Restricting 5G suppliers like Huawei could cost added $1bn

Restricting 5G suppliers like Huawei could cost added $1bn in investment  

13 January 2020 | Natalie Bannerman

Cover

Restricting competition in 5G network equipment and infrastructure has an adverse effect on global economics, according to a report by Oxford Economics.

In the report, commissioned by Chinese network vendor Huawei, there is a direct cost to countries that block or restrict companies like Huawei – one of the three global leaders in network infrastructure alongside Ericsson and Nokia – from participating.

The research conducted examined all eight leading markets: Australia, Canada, France, Germany, India, Japan, the UK, and the US. In addition, Oxford Economics introduced three alternative scenarios in order to reflect the inherent uncertainty in its analysis, these are referred to as; low cost, central cost and high cost.

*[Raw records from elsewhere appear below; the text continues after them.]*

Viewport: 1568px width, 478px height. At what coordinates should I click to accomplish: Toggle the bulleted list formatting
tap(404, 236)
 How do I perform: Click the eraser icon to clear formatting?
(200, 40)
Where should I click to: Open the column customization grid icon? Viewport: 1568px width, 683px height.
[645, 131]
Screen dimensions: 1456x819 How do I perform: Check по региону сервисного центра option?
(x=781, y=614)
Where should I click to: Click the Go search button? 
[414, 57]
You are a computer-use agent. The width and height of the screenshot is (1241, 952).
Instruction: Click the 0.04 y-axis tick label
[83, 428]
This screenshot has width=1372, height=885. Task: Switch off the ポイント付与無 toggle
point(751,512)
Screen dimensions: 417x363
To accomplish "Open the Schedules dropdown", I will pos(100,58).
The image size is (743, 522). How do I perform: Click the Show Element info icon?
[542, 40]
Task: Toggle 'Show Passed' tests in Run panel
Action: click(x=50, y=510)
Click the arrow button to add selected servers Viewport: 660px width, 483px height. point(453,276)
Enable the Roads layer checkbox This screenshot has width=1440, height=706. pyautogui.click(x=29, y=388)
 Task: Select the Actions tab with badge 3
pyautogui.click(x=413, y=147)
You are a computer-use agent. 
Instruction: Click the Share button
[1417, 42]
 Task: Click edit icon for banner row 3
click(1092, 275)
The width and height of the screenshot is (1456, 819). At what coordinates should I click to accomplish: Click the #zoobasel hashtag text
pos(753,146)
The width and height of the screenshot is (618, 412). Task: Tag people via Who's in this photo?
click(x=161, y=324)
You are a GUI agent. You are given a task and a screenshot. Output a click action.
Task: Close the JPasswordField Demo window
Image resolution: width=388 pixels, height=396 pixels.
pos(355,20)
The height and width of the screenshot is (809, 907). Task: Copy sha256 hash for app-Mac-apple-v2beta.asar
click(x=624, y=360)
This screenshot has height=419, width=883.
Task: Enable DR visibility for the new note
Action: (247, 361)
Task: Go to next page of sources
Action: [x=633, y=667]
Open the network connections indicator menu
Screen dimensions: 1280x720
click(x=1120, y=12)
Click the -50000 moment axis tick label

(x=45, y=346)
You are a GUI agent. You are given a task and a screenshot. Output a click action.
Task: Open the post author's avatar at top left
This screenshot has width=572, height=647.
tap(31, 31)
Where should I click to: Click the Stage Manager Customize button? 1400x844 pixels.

The three key results from the report were that;

‘Restricting a key supplier of 5G infrastructure from helping to build a country’s network would increase that country’s 5G investment costs by between 8% and 29% over the next decade. In the US, this translates to an average increase in investment costs of almost $1 billion per year over the next decade, under our central cost scenario’.

The next key takeaway was that ‘the increase in investment costs linked to the restriction of 5G competition would also delay 5G access to millions of people over the next decade. Linked to these investment cost increases, the restriction in competition for 5G infrastructure would lead to delays in the network rollout that mean millions fewer people would be covered by the 5G network in 2023’.

And lastly that any delay in the buildout of 5G would ‘result in slower technological innovation and reduced economic growth. In our central cost scenario, this would result in reductions to national GDP in 2035 ranging from $2.8 billion in Australia to $21.9 billion in the US.’

The report follows a tumultuous year for Huawei whose official US ban came into effect in May 2019 on the grounds of on the grounds of security and was added to the Depart of Commerce’s entity list. Since then members of the US House of Representatives said it would take steps to subsidising rural operators to replace Huawei and ZTE equipment in their networks.